PT acusa Flávio de mudar discurso sobre Bolsa Família após defesa do programa

A defesa do Bolsa Família feita pelo senador e pré-candidato à Presidência da República Flávio Bolsonaro (PL) provocou uma nova disputa entre o PT e o bolsonarismo nas redes sociais. O partido do presidente Luiz Inácio Lula da Silva publicou críticas ao parlamentar, afirmando que ele estaria mudando de posição sobre o programa social em meio à corrida eleitoral.

A publicação do PT, divulgada na quarta-feira, destaca declarações antigas do ex-presidente Jair Bolsonaro com críticas ao Bolsa Família. No vídeo, a legenda afirma que Flávio Bolsonaro, que aparece em queda nas pesquisas, “finge até defender” o programa. A peça termina com a frase: “eles podem até fingir, mas o povo conhece a verdade”.

A reação ocorreu após uma declaração de Flávio na segunda-feira, quando classificou o Bolsa Família como um “direito adquirido” da população brasileira e uma forma de estabilidade para pessoas que já enfrentaram a fome. O senador também criticou o preconceito contra beneficiários do programa e afirmou que muitos evitam empregos formais por receio de perder o benefício.

Segundo Flávio, cerca de 70% dos beneficiários trabalham na informalidade e temem perder a assistência caso consigam uma vaga com carteira assinada. O parlamentar defendeu a ampliação da chamada regra de proteção, permitindo que famílias continuem recebendo o benefício por um período maior após ingressarem no mercado formal ou abrirem uma empresa. Ele, no entanto, não detalhou como a proposta seria implementada.

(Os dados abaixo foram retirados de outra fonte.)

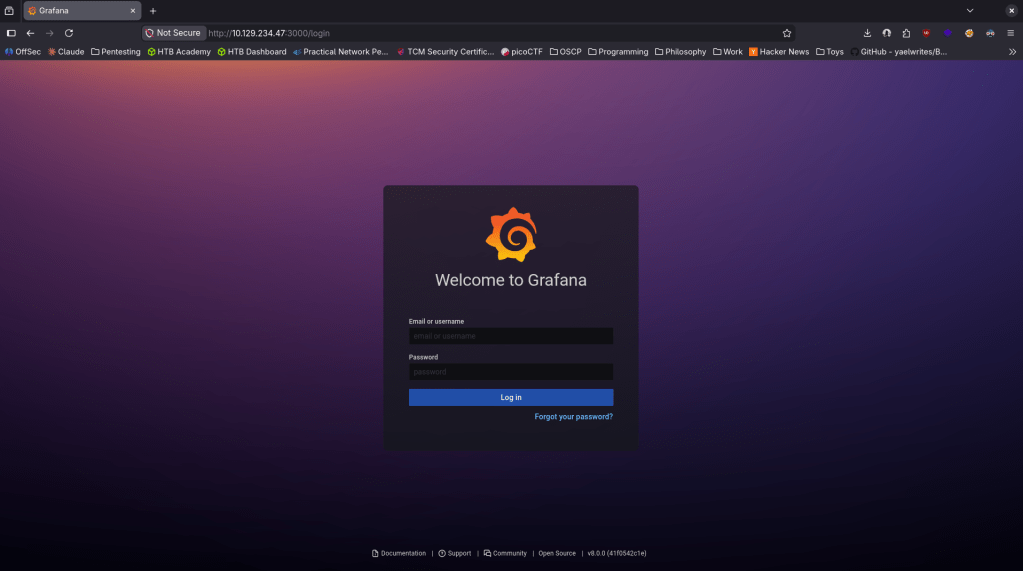Toggle the browser sidebar icon
This screenshot has width=1023, height=571.
(x=11, y=33)
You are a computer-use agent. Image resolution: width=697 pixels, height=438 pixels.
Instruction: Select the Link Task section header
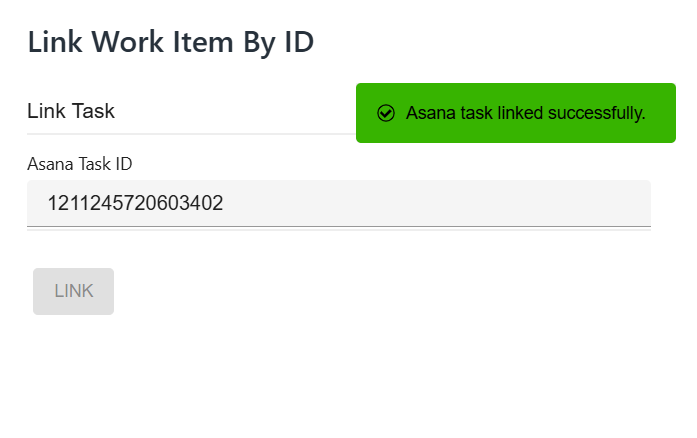click(71, 111)
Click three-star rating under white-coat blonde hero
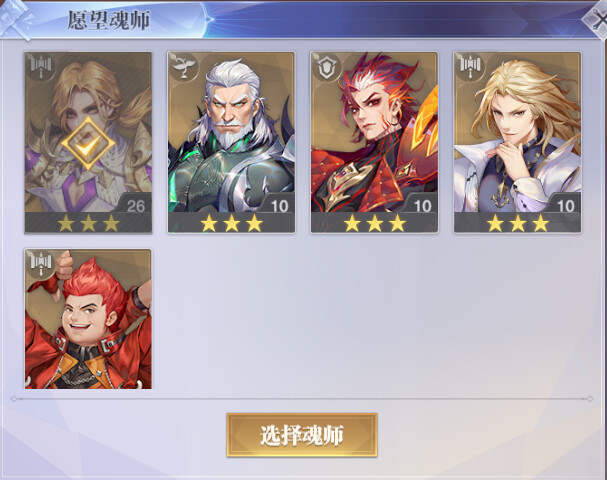Image resolution: width=607 pixels, height=480 pixels. tap(518, 224)
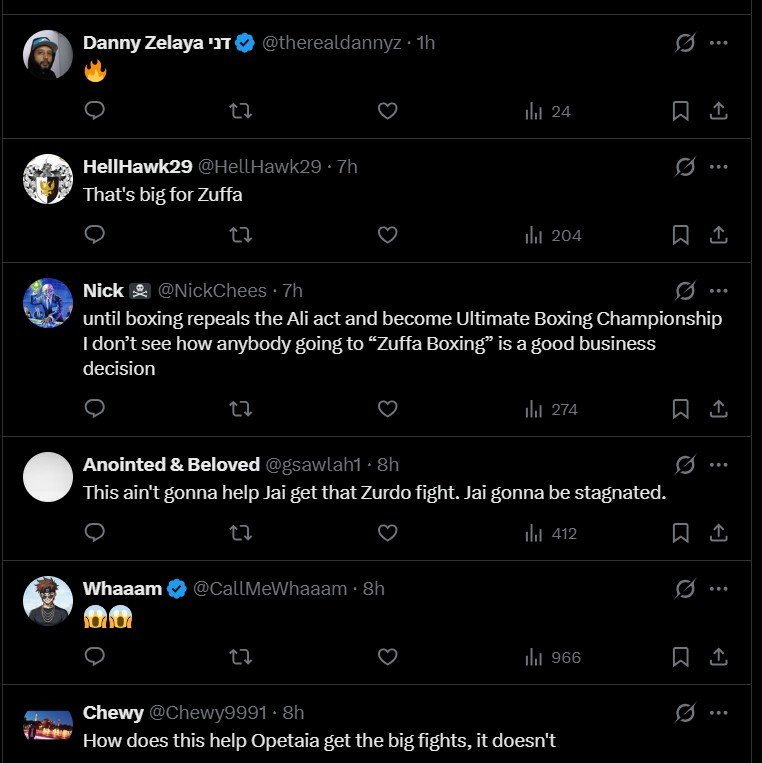
Task: Expand more menu on Nick's tweet
Action: [718, 291]
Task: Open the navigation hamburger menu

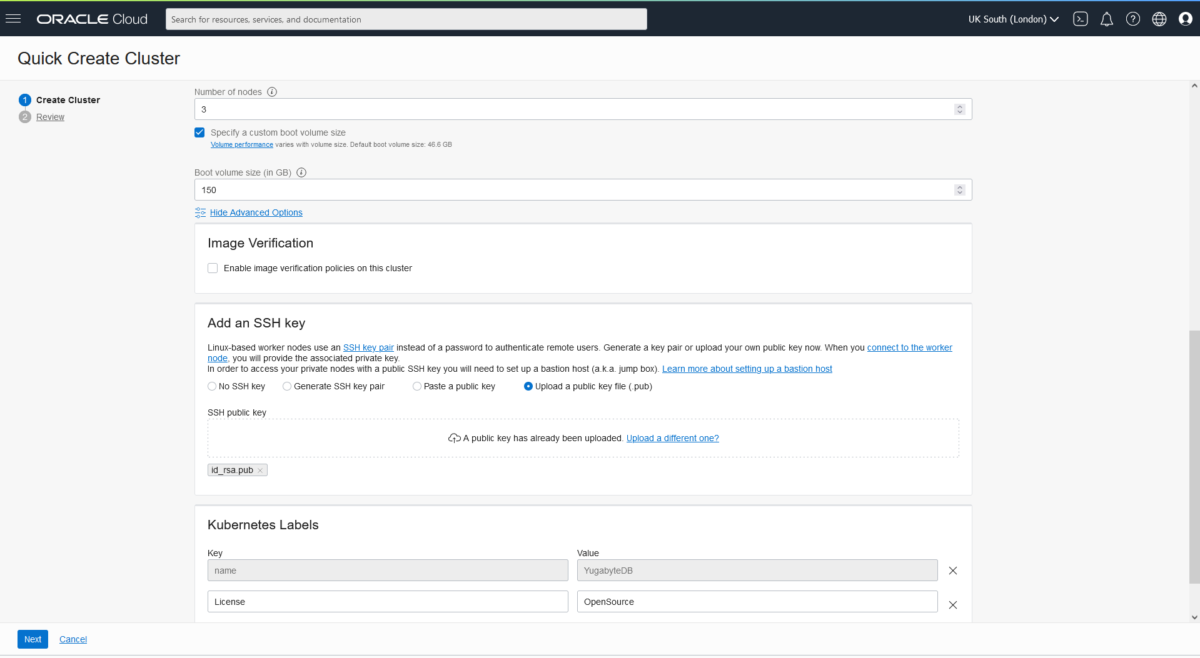Action: tap(13, 18)
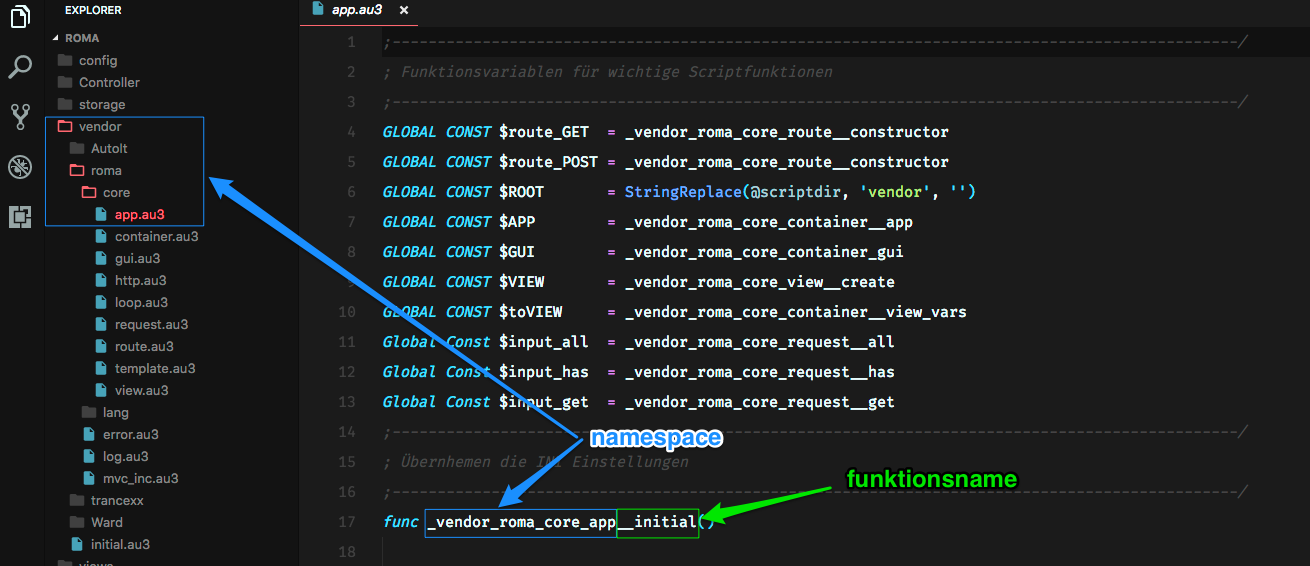Expand the storage folder

point(101,105)
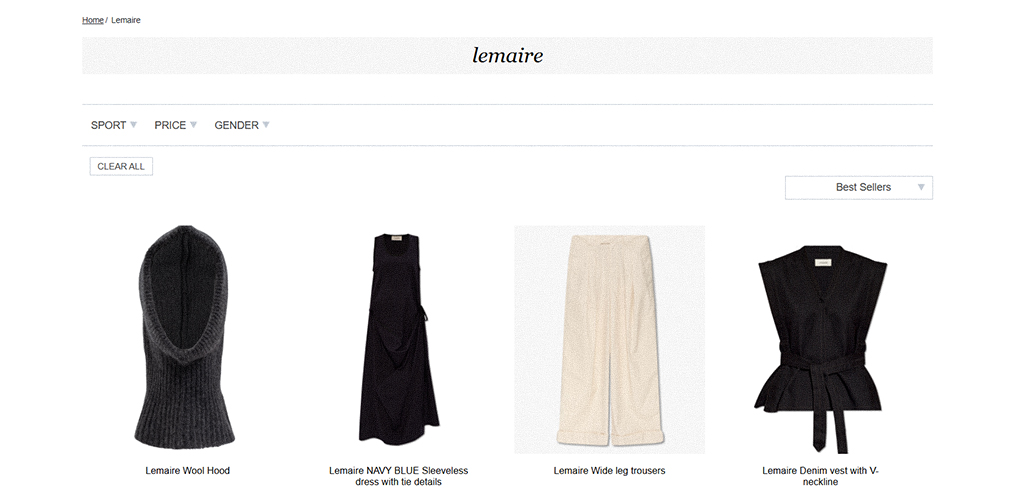Click the lemaire page heading banner

point(507,56)
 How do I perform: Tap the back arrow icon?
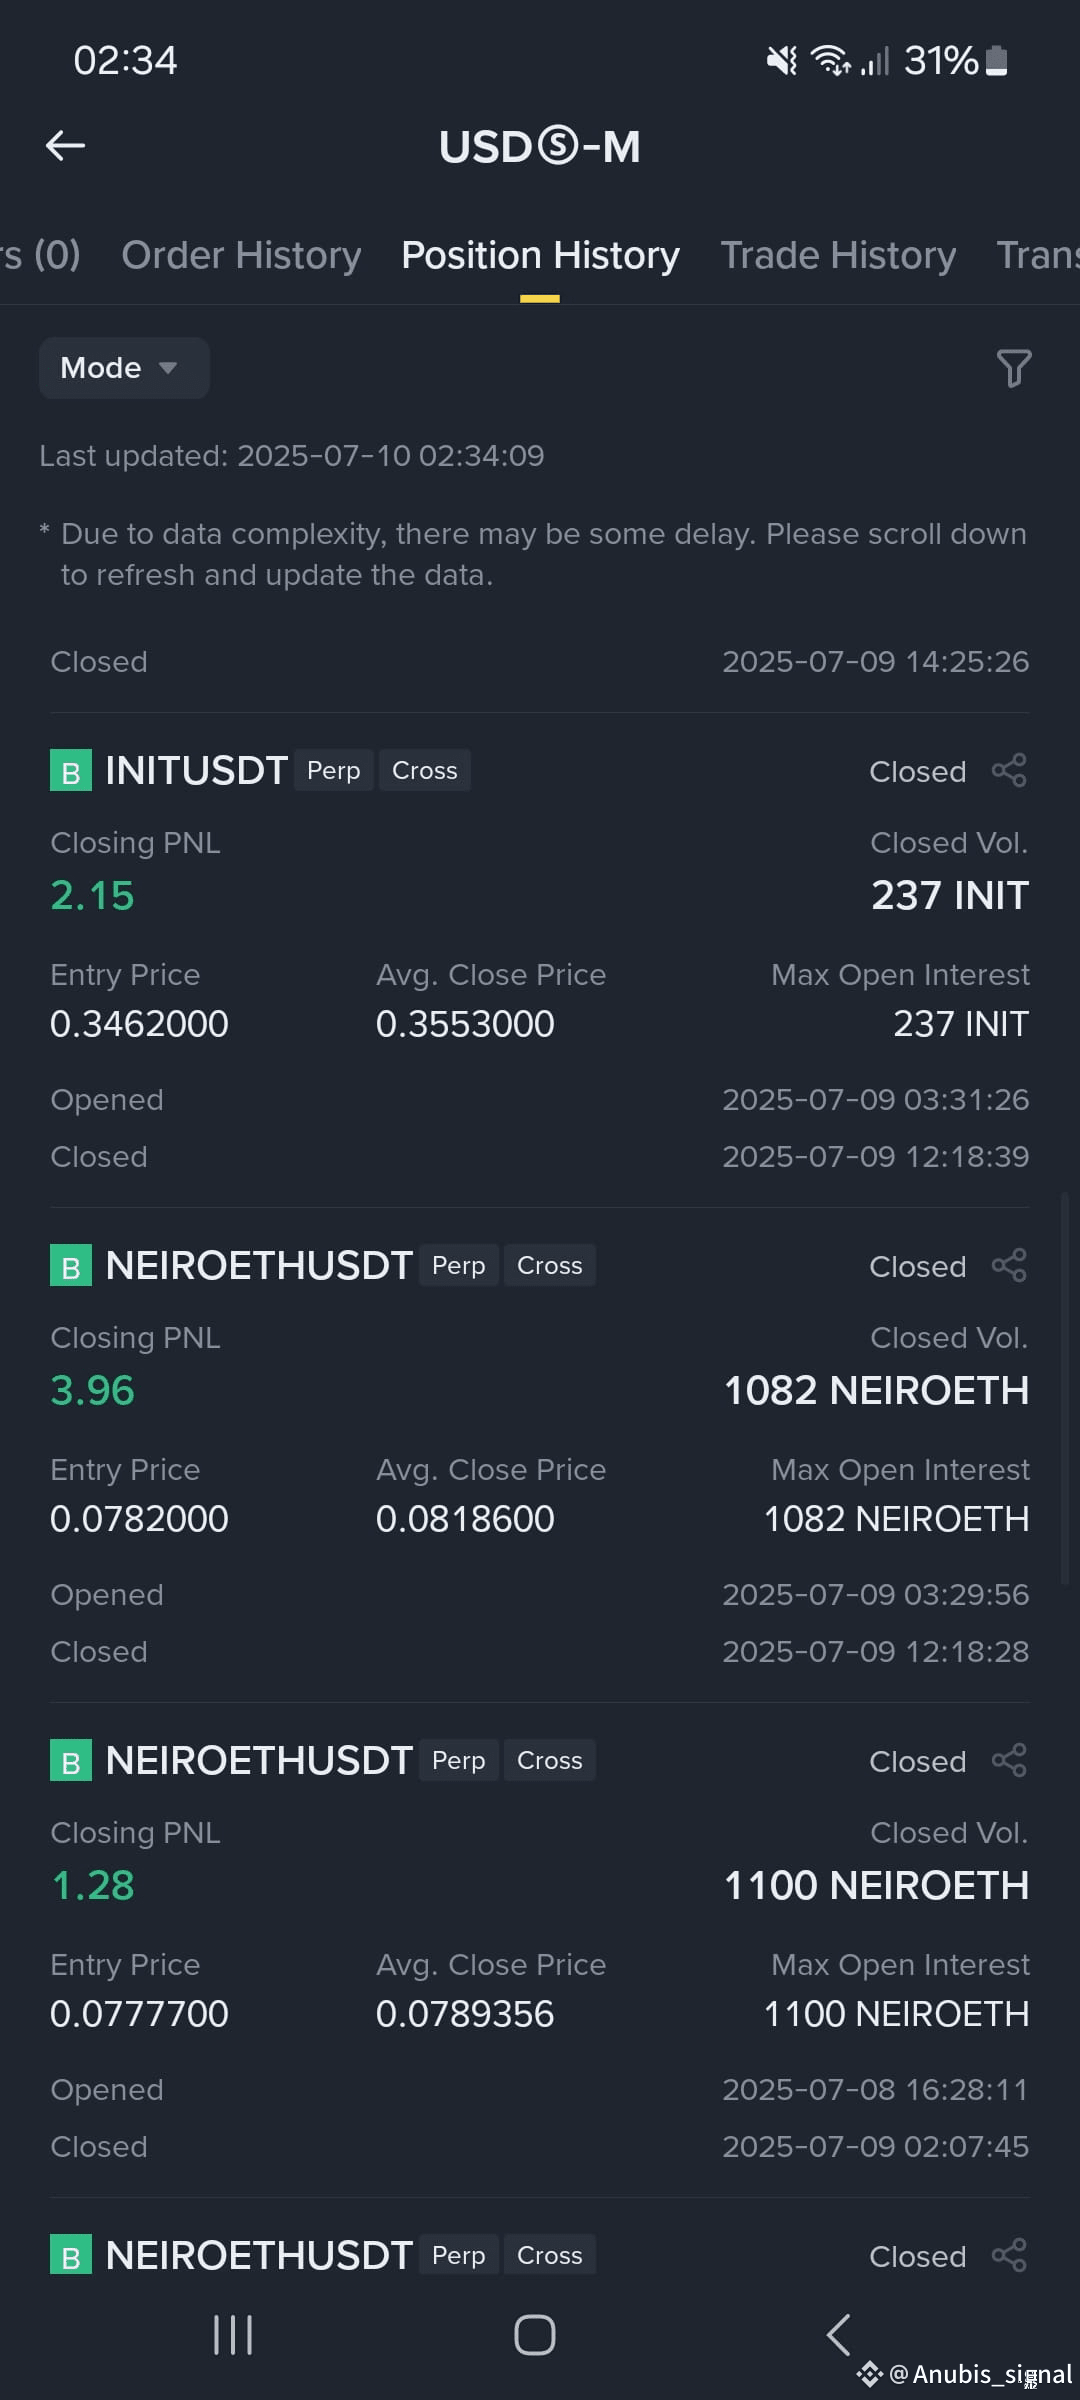coord(66,146)
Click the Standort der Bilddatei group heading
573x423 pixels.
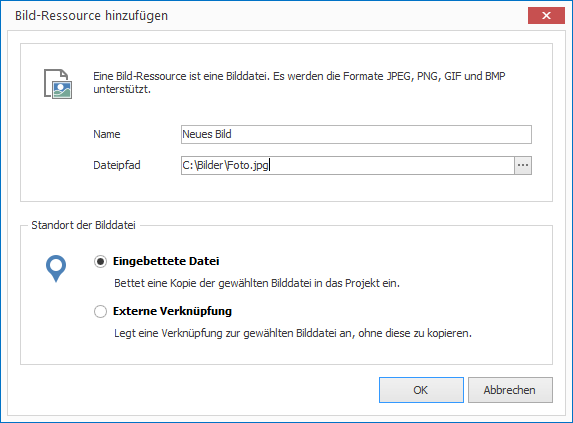point(83,225)
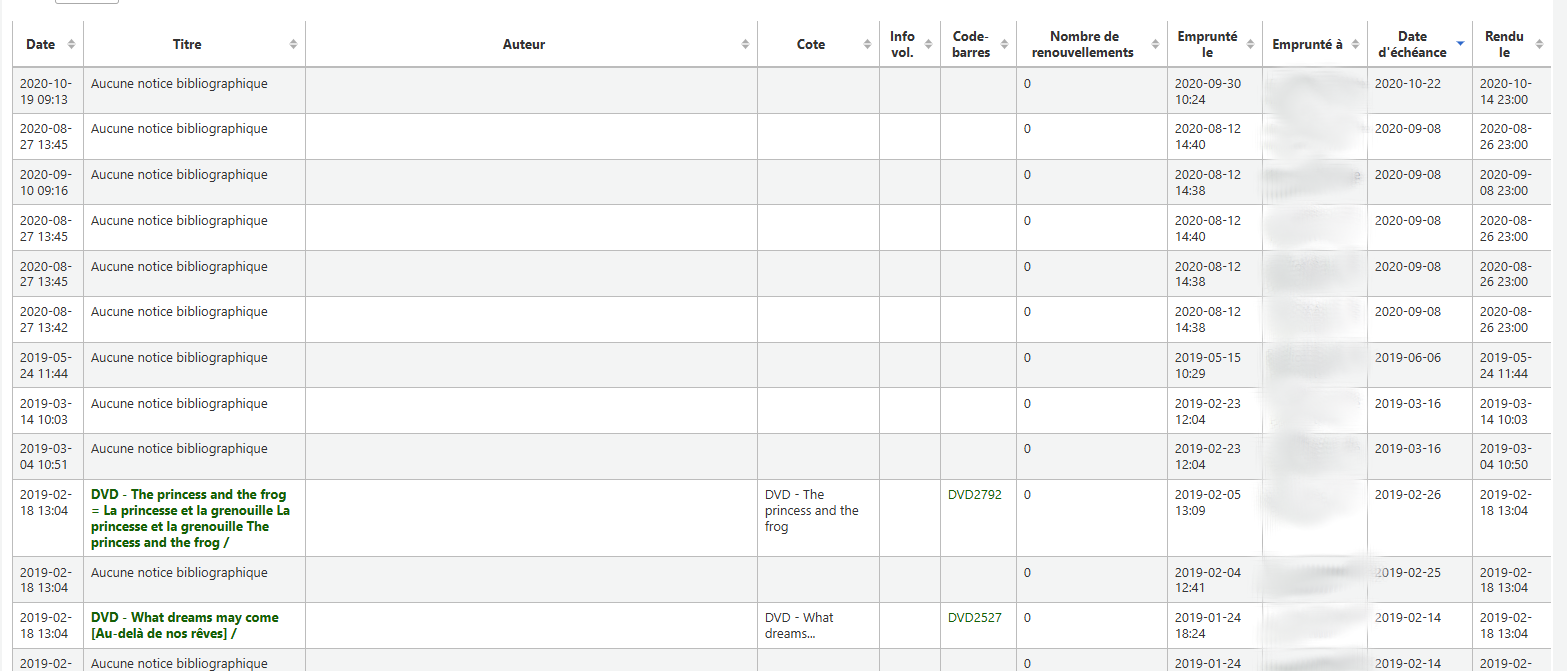Viewport: 1567px width, 671px height.
Task: Select the first row's Aucune notice bibliographique cell
Action: [179, 84]
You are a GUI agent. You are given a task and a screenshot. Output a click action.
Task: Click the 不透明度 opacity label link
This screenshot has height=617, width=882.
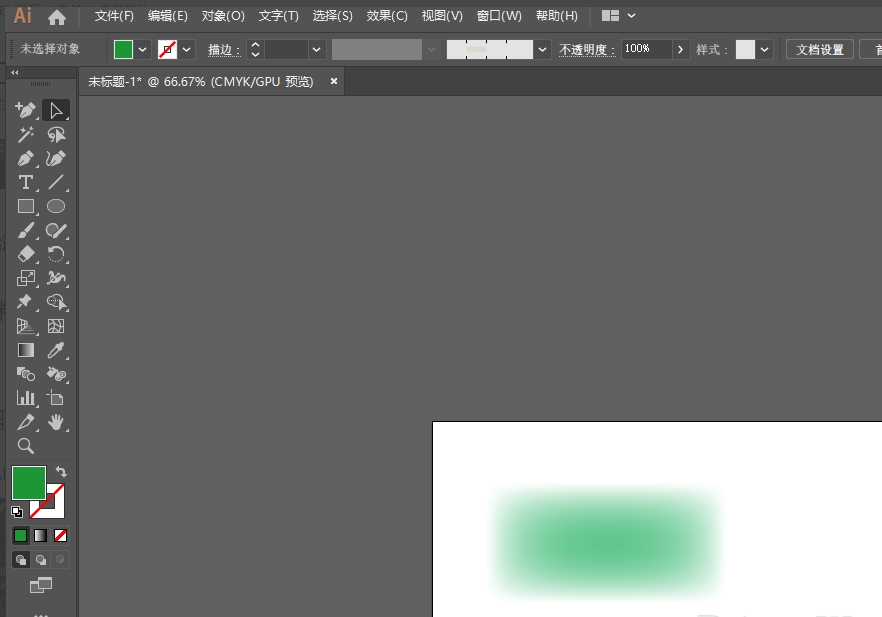(x=586, y=49)
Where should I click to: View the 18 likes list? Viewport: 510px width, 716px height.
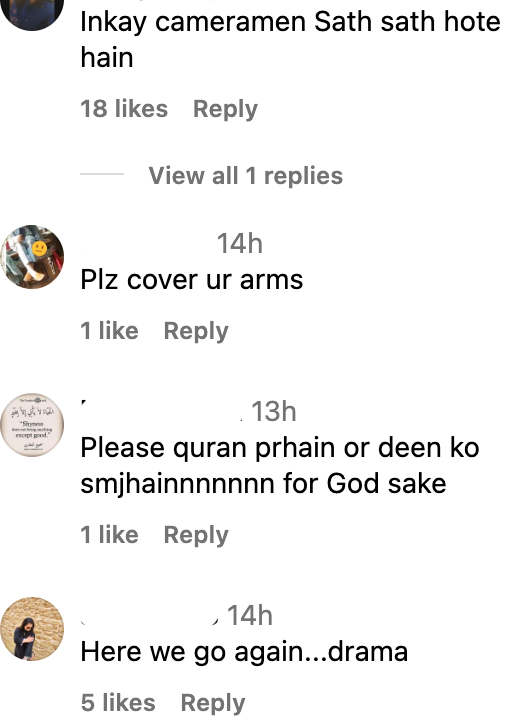124,109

Atualmente, beneficiários que conseguem emprego formal podem continuar recebendo 50% do valor do Bolsa Família por até dois anos, desde que a renda por pessoa da família não ultrapasse meio salário mínimo.

O debate ocorre em meio à disputa eleitoral. Pesquisa Genial/Quaest divulgada há uma semana aponta Lula na liderança da corrida presidencial, com 39% das intenções de voto no primeiro turno. Flávio Bolsonaro aparece em segundo lugar, com 29%, abaixo dos 33% registrados em maio. No cenário de segundo turno, o petista também lidera, com 44% contra 38% do senador.

O levantamento indica ainda que Flávio perdeu apoio principalmente entre evangélicos, mulheres, jovens e eleitores da região Sudeste, ampliando a pressão sobre sua estratégia de campanha.